Inclusive language
Fortiv is used by people across roles, regions, and abilities, often during a crisis. Inclusive language isn't decoration — it's part of being clear and respectful under pressure. Write so every reader feels addressed and no reader has to decode.
Principles
Four habits that cover most cases. When in doubt, choose the wording that is plainest and assumes the least about the reader.
Address the reader directly
“You” and the imperative work for everyone. Avoid assumptions about gender, seniority, or background.
Describe the situation, not the person
Talk about what's happening — a disrupted service, a missing owner — rather than labeling people.
Plain words travel
Idioms, sports metaphors, and culture-specific references don't translate. The plainer the word, the more people it reaches.
Retire harmful metaphors
Some long-standing tech terms carry exclusionary baggage.
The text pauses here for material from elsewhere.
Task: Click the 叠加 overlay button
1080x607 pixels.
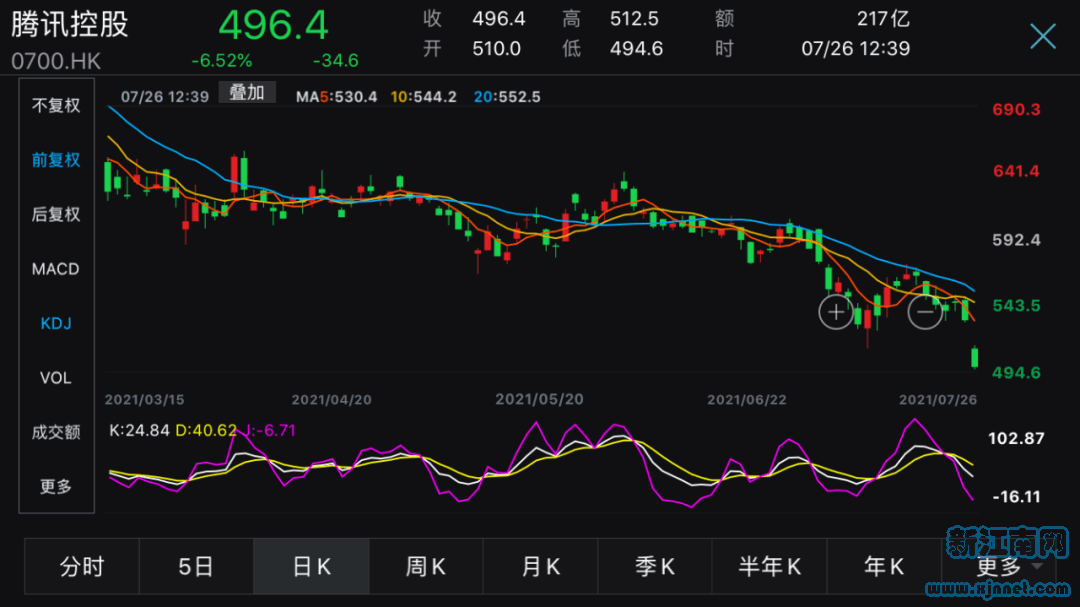Action: (x=247, y=93)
Neutral replacements are clearer anyway.
Gender-neutral by default
Almost nothing in BCMS depends on a person's gender. Use “they”, role names, or a direct address instead of gendered defaults.
Terms to retire
Replace exclusionary or violent technical metaphors with neutral equivalents. The replacements are usually more precise, not just kinder.
| Use | Avoid | Why |
|---|---|---|
| Allowlist / blocklist | Whitelist / blacklist | Avoids tying good/bad to color; also clearer. |
| Primary / replica | Master / slave | Describes the relationship accurately, without the slavery reference. |
| Placeholder / example | Dummy | Neutral and unambiguous. |
| Quick guide / cheat sheet | Sanity check | Avoids ableist framing. |
| Disabled (UI state only) | Using “disabled” for people | Reserve the word for controls, never describe people. |
Ability & accessibility
Don't assume how someone perceives or operates the product. This overlaps with the accessibility foundation — the words matter as much as the markup.
A global audience
BCMS is read worldwide, often translated. Plain, literal language is easier to translate and harder to misread.
Use literal verbs and nouns that survive translation.
Don't use idioms or sports metaphors (“hit it out of the park”, “ballpark”).
Write dates unambiguously (12 Mar 2026) and spell out units in prose.
Don't assume a region, currency, or holiday calendar in examples.